Let’s look at tempo at this time. We use two tempo description algorithms. One is the QMUL Tempo and Beat Tracker Vamp plugin, which gives a tempo estimate whenever a change is sensed. The other is madmom tempo, which gives a tempo estimate for the entire piece.
We start with our recording of the 1988 performance of Phase II playing “Woman is Boss”. The whole 10 minute recording is analysed. The black line is the tempo estimates from the QMUL Tempo and Beat Tracker Vamp plugin, and the blue line is from madmom tempo.
Using Tempo Tap, I estimate a tempo of about 140 beats per minute (bpm). madmom says it’s 139 bpm. Let’s go with madmom. For this recording, the first 40 seconds is an announcement. From then to the just about the end is the music. Still, the QMUL tempo tracker is making an octave error for the majority of the recording.
Now let’s look at our recording of the 1980 performance of the Trinidad All Stars (playing “Woman on the Bass”).
Again we see octave errors in the QMUL tracker. madmom estimates a tempo of 136 bpm. I estimate it to be around 135 bpm.
Now let’s look at our recording of the 1994 performance of Desperadoes playing “Fire Coming Down”.
Here I estimate 131 bpm but madmom says 136.
Here’s Phase II Pan Groove playing “More Love” at the 2013 competition:
I estimate 121 bpm. madmom says 122 bpm.
The oldest recording in our collection is from the first Panorama in 1963. It features the Pan Am North Stars playing an arrangement of “Dan Is The Man”:
Our recording is old enough that it can be auditioned at CREM. Here’s the tempo:
Nice and calm for both of them at 113 bpm. Which is what I count.
From what we have seen, it seems the madmom tempo is actually a reliable estimate of the tempo. Let’s look at the entire collection of tempo estimates:
Nearly all of the tempo estimates of our 93 recordings are between 115 and 140 bpm, but there are some that are suspiciously slow or fast. The slowest is the recording of the 1982 performance of Amoco Renegades playing “Pan Explosion”:
According to my tapulations, this is more like 137 bpm (our recording has a slightly slower speed and lower pitch than the video above).

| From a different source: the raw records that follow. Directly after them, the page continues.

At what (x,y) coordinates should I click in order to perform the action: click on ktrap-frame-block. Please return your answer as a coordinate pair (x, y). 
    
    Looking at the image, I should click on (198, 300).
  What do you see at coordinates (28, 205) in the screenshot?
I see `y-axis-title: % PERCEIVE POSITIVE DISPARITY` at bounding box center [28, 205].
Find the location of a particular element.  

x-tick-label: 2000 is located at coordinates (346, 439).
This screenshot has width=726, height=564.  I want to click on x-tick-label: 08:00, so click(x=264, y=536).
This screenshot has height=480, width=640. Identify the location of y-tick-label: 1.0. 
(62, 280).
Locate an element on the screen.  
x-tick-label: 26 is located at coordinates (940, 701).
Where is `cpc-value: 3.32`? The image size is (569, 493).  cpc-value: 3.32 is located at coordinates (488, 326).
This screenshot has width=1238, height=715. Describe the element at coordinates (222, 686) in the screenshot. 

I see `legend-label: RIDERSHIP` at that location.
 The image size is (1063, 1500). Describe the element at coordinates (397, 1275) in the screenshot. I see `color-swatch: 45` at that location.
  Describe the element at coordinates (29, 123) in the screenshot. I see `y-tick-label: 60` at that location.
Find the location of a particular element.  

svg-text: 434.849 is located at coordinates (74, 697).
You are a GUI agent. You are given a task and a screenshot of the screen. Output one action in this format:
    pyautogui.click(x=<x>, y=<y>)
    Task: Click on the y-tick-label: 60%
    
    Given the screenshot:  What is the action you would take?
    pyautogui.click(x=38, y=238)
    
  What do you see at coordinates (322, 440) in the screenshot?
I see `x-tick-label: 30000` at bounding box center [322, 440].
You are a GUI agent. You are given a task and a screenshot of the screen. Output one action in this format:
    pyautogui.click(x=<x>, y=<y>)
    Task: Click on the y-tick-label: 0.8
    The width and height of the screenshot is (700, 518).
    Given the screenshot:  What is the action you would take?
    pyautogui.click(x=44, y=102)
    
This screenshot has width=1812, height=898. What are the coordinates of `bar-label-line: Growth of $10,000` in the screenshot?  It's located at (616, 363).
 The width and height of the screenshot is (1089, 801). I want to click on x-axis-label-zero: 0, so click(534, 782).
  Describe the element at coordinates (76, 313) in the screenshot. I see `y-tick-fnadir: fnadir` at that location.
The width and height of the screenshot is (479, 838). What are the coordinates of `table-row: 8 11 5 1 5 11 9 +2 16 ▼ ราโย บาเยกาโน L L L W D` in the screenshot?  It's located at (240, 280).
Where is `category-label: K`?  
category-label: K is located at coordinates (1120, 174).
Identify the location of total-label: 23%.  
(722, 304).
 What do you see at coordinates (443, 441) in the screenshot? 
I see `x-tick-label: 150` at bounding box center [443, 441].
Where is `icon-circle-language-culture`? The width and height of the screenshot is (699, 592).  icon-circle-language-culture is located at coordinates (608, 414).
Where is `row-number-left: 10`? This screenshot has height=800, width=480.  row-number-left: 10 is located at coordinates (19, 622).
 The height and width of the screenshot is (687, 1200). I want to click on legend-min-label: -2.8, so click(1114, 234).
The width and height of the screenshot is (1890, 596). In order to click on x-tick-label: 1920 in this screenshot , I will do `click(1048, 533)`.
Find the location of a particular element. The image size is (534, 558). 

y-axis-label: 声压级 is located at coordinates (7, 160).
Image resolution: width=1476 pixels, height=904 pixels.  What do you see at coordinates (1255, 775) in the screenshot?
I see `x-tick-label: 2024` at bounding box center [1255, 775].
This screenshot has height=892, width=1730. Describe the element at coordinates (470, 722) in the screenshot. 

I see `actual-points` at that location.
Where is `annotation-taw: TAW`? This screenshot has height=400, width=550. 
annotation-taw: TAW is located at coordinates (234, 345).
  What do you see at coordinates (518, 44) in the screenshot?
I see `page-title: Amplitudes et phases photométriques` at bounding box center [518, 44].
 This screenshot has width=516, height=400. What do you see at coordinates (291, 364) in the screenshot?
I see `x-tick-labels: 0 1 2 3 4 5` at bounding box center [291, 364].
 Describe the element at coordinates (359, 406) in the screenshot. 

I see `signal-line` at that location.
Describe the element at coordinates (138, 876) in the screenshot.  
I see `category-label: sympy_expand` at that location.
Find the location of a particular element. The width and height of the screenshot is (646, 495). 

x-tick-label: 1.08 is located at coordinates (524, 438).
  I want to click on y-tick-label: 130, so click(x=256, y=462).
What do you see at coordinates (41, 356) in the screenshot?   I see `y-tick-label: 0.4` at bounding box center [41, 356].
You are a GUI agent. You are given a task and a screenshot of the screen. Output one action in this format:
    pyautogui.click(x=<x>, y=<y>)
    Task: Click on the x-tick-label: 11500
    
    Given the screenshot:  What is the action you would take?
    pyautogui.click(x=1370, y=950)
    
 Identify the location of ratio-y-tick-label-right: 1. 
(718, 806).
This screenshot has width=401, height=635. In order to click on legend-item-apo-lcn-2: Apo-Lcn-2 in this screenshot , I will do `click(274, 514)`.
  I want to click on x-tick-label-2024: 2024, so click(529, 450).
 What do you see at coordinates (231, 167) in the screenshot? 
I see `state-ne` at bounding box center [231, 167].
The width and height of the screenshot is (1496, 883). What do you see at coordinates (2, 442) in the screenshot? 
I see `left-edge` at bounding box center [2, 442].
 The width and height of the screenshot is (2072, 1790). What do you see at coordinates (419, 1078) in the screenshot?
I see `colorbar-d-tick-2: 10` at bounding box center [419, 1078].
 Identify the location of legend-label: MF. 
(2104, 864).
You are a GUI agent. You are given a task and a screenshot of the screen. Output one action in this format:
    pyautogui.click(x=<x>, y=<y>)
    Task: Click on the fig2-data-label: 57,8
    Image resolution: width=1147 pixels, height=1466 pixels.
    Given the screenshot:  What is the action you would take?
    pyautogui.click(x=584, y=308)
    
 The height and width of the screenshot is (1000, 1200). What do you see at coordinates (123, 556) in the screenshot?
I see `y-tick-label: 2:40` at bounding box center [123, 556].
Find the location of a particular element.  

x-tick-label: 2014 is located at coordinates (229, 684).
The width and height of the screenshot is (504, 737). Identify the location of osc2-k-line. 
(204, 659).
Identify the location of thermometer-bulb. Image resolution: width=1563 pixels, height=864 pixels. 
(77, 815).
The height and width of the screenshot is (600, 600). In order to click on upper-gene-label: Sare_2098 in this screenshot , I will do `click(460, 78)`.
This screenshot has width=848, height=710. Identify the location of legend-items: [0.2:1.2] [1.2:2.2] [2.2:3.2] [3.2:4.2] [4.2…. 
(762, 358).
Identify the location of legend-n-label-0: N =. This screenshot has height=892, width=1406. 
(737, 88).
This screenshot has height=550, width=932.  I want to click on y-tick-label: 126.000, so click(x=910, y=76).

The fastest tempo estimate of madmom is of the 1985 recording of the Trinidad All Stars playing “Soucouyant.” Here a video where they start playing at a tempo of around 140 bpm but end around a tempo of 145 bpm.
The performance in our recording is faster! I tapstimate it starts around 147 bpm and ends around 154 bpm. So, it seems madmom is not entirely incorrect with our recording, but the performance in our recording may not be accurate.
For the other seven supposedly slow performances I find four tempo estimates that are clearly wrong:
CNRSMH_I_2011_042_001_02 madmom: 100 bpm, me: 136 bpm
CNRSMH_I_2011_045_001_02 madmom: 102 bpm, me: 138 bpm
CNRSMH_I_2011_041_001_02 madmom: 102 bpm, me: 137 bpm
CNRSMH_I_2011_042_001_03 madmom: 105 bpm, me: 143 bpm
CNRSMH_E_2016_004_193_001_03 madmom: 105 bpm, me: 106 bpm
CNRSMH_E_2016_004_193_001_01 madmom: 114 bpm, me: 114 bpm
CNRSMH_E_2016_004_194_001_06 madmom: 111 bpm, me: 110 bpm
For the other two supposedly fast performances I find the tempo estimates are ok:
CNRSMH_E_2016_004_193_002_05 madmom: 146 bpm, me: 148 bpm
CNRSMH_E_2016_004_193_002_02 madmom: 143 bpm, me: 143 bpm
What about all the ones in the middle range? Should we verify all of them? Even so, what conclusions can we make about the tempo conventions considering that our recordings may not accurately reflect the practice?